Construction of 3D Shape‐Changing Hydrogels via Light‐Modulated Internal Stress Fields

Abstract

The 3D shape‐changing hydrogels are highly pursued for numerous applications. However, up to now, the construction of complex 3D shape‐changing hydrogels remains a challenge. The reported design strategies are mainly applied to fabricate 2D ones by introducing anisotropic microstructures into hydrogel sheets/membranes. Herein, we present a convenient photolithography strategy for constructing complex 3D shape‐changing hydrogels by simultaneously modulating anisotropic microstructures and internal stress fields of gel sheets.
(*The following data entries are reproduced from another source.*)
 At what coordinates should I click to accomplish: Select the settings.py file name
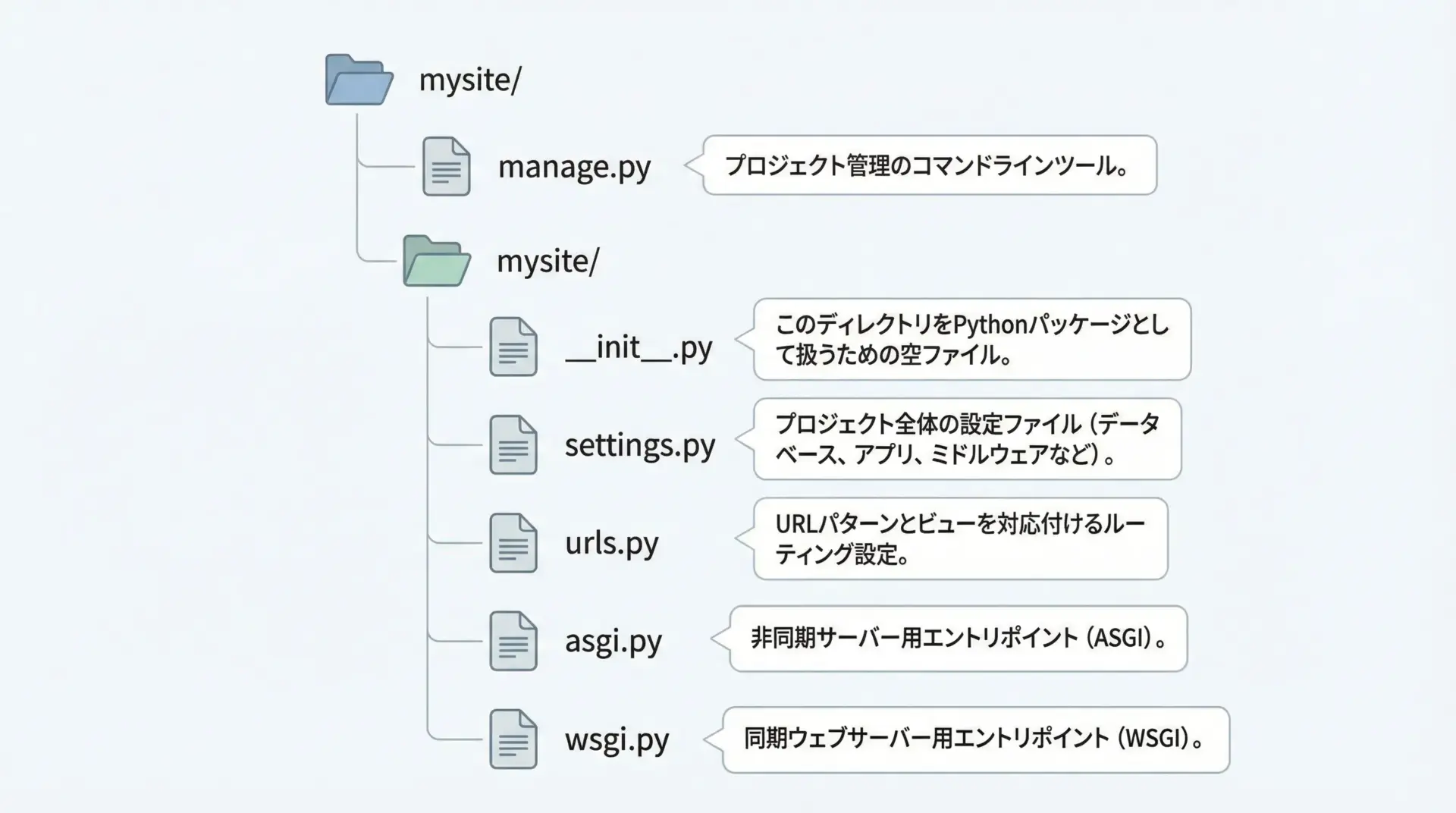[x=639, y=445]
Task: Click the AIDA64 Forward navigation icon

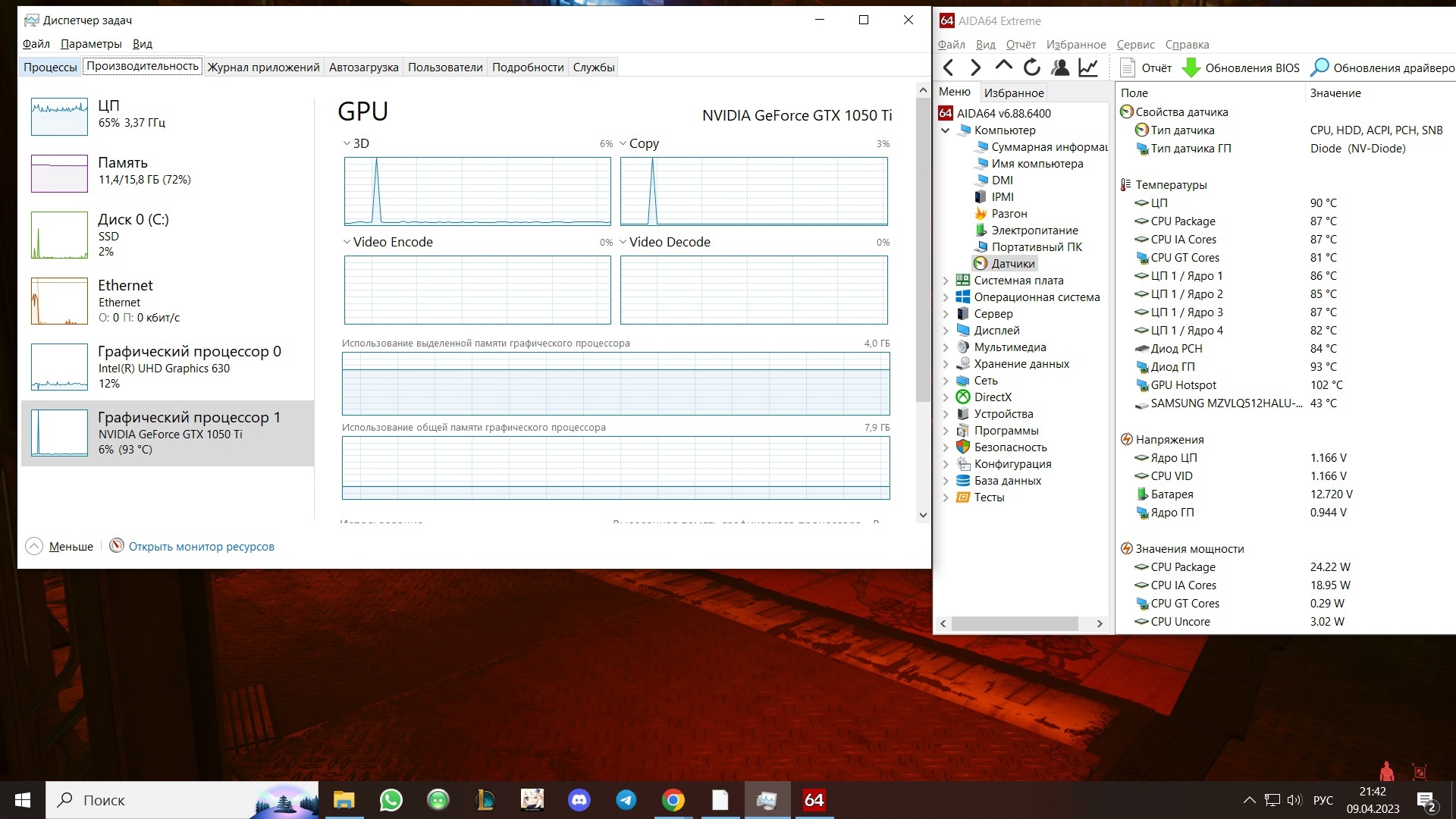Action: (976, 67)
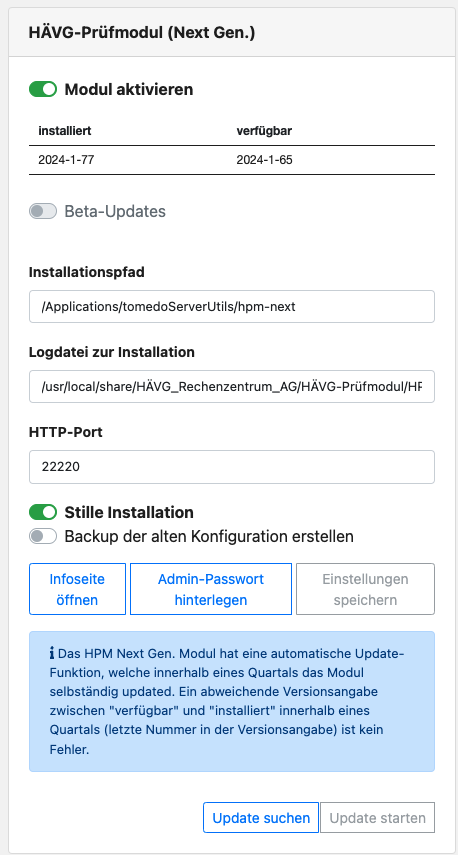Enable Backup der alten Konfiguration toggle
This screenshot has height=855, width=458.
click(43, 537)
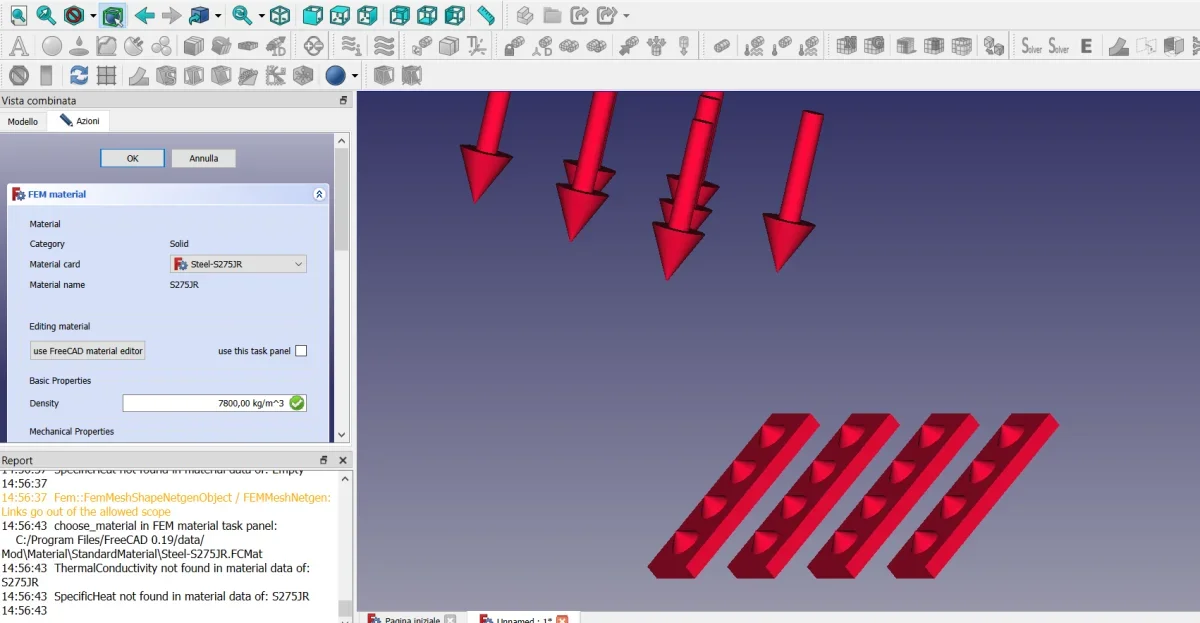This screenshot has width=1200, height=623.
Task: Click the refresh recompute icon
Action: (78, 75)
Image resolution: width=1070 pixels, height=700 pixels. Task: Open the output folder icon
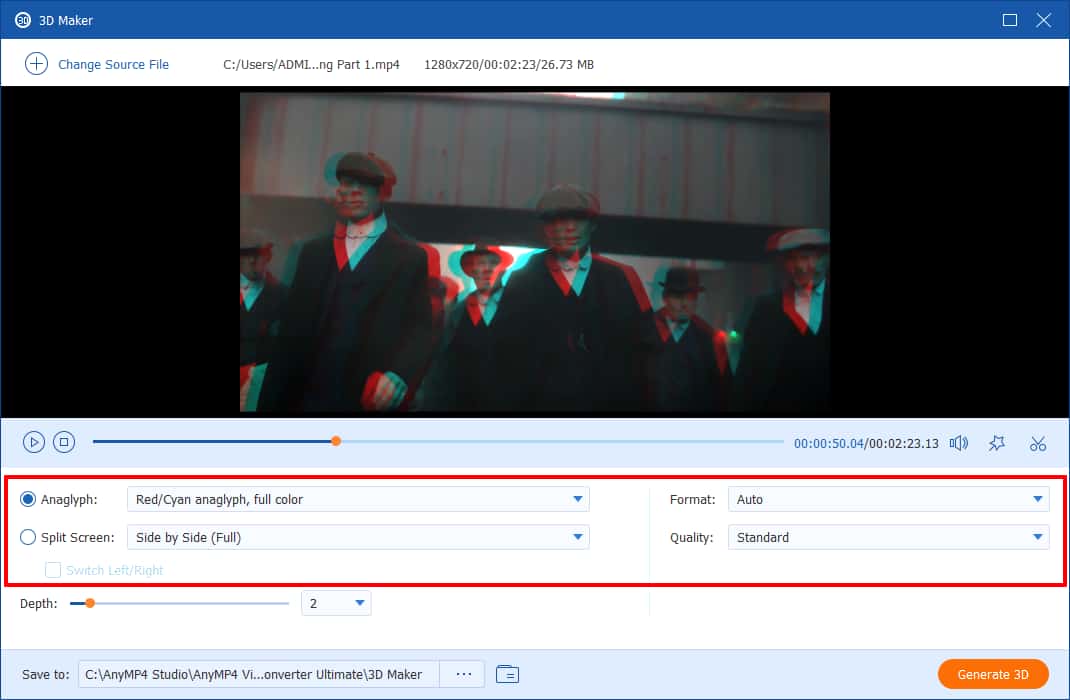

When the precursor solution containing ultraviolet (UV) absorber is irradiated by single‐side UV light, the attenuated polymerization rate can cause the generation of asymmetric internal stress field in the resulting hydrogel sheet. In the meantime, the directional diffusion of unpolymerized monomers allows for the formation of vertical gradient structure within hydrogel. Therefore, by applying different photomasks to modulate the local gradient structures and internal stress fields of the gel sheets, they can spontaneously transform into various complex 3D shape‐changing hydrogels in the air. Response to the external stimuli, these 3D shape‐changing hydrogels (e.g., fighter plane, birdie, and multi‐storey origami lattices) can deform in a novel 3D1‐to‐3D2‐to‐3D3 mode. This new design strategy contributes to the development of complex biomedical implants and soft robotics.